::: Texto de lectura
Hay unos chats que son más de temer. Por ejemplo, los de mamás de compañeritos de los nenes en la escuela, los de grupos de salón hogar y los de la comunidad. Esos son fuertes y, en mi lingo, me ponen mal. La odisea comienza con la inclusión en el grupo. Si no te preguntaron antes, te chavaste. Si te preguntan, también te chavaste. Porque, ¿quién se atreve a decirle a una maestra de salón hogar que no le interesa ser parte de chat? Yo no. Y si te piden permiso, ¿qué le dices, no? I don’t think so.
::::::
::: Información proporcionada
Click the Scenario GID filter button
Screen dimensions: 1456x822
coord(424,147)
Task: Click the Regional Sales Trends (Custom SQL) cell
::::::
Prosigue el texto de lectura sobre los chats de grupo a partir de su última oración.

### Respuesta escrita
Pero como si esa agonía no fuera mucha, la parte más del cará’ es una vez estás DENTRO del chat. Tienes la alternativa de ser líder, de contestar y comentar todo, de ignorarlos o de sufrir en silencio. Está fuerte ser la mamá o la vecina que left the group. Después llegas al colegio con gafas de JLo o vas al buzón del vecindario con gorra de pelotero.
Aleluya, que existe el botón de mute, en mi cultura un poco heavy de activar, porque la conciencia opera más que un botón de aplicación. Pero es la que hay. La vida es un tren de madre. ¿Nos montamos o le damos mute?